The GAAR is contained in sections 80A to 80L of the Income Tax Act. Its provisions supersede any other contained in the Income Tax Act. Broadly speaking, the GAAR consists of 4 elements, all of which must be present in order for SARS to be able to successfully invoke the GAAR against a taxpayer:

  1. an arrangement (which includes any transaction, scheme, agreement or understanding) must have been entered into,
  2. with the sole or main purpose to obtain,
  3. a tax benefit (defined as including any avoidance, postponement or reduction of any liability for tax), and
  4. this arrangement must exhibit signs of ‘abnormality’.

‘Abnormality’ is to be determined, in terms of section 80B, depending on the context within which the arrangement or transaction in question has been entered into. For example, a transaction entered into in a business context would be regarded as being abnormal if it lacks commercial substance (dealt with in detail in section 80C), whilst in a context outside of business, a transaction would be considered ‘abnormal’ if it is entered into based on terms not normally employed for bona fide purposes.

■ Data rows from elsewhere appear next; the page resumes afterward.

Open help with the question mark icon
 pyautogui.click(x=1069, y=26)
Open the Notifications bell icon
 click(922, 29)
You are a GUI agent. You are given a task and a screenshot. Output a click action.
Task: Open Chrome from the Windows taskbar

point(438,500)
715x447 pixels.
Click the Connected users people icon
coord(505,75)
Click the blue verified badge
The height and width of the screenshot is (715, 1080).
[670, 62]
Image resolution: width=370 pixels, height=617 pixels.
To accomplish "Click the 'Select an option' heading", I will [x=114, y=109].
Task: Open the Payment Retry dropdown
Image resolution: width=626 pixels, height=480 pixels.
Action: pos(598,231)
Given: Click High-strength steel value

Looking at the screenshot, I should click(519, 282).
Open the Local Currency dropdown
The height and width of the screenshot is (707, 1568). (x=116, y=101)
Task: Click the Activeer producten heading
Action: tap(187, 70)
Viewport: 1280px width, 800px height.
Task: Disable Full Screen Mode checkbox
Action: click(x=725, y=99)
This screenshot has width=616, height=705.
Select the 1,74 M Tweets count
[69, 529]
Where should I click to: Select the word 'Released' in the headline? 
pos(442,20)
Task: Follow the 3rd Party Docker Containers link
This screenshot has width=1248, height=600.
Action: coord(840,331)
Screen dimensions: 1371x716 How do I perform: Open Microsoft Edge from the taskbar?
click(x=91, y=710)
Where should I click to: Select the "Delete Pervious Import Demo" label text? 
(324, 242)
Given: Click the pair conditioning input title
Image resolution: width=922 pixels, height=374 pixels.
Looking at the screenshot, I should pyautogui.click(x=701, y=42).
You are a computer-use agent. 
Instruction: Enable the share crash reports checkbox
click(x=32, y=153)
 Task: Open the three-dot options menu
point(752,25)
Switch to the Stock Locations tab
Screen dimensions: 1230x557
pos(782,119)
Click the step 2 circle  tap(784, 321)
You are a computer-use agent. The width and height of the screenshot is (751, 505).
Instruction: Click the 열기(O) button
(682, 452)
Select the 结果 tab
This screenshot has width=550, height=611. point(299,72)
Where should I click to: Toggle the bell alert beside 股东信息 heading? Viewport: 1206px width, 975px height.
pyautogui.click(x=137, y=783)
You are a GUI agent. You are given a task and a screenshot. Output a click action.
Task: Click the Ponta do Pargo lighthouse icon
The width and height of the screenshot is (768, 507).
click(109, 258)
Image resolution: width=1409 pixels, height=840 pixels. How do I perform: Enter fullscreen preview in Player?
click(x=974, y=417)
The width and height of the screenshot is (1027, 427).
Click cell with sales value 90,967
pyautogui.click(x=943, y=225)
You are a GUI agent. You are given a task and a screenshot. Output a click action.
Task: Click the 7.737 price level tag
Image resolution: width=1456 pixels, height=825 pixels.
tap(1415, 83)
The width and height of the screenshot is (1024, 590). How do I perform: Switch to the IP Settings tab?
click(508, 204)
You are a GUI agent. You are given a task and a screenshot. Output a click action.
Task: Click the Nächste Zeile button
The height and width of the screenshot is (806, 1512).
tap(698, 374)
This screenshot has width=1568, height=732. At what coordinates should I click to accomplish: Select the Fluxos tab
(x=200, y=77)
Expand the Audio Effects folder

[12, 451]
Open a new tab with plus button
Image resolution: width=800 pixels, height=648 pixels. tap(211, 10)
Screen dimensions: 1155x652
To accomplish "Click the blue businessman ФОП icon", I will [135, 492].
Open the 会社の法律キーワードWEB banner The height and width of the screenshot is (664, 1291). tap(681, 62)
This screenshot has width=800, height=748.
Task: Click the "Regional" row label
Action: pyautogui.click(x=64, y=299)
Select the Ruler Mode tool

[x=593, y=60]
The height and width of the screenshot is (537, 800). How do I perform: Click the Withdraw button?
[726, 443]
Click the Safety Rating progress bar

It is significant that the onus to prove that the GAAR should not apply generally rests on the taxpayer. In this regard, section 80G makes it quite clear that a taxpayer is presumed to have entered into a transaction with the sole or main purpose to obtain a tax benefit, until the taxpayer is able to prove otherwise.

The GAAR can be applied to a single transaction, a multi-stepped scheme viewed holistically, or it can even subject a single step (which may have been inserted for only tax purposes only) to scrutiny.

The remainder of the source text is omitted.